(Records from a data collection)

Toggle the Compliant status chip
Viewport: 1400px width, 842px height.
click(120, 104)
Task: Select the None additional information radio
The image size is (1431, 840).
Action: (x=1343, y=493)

ABOUT THIS EXERCISE: Transcribe all of the records exactly.

EXERCISE SOLUTION:
Toggle the Compliant status chip
Viewport: 1400px width, 842px height.
click(120, 104)
Task: Select the None additional information radio
The image size is (1431, 840).
Action: (x=1343, y=493)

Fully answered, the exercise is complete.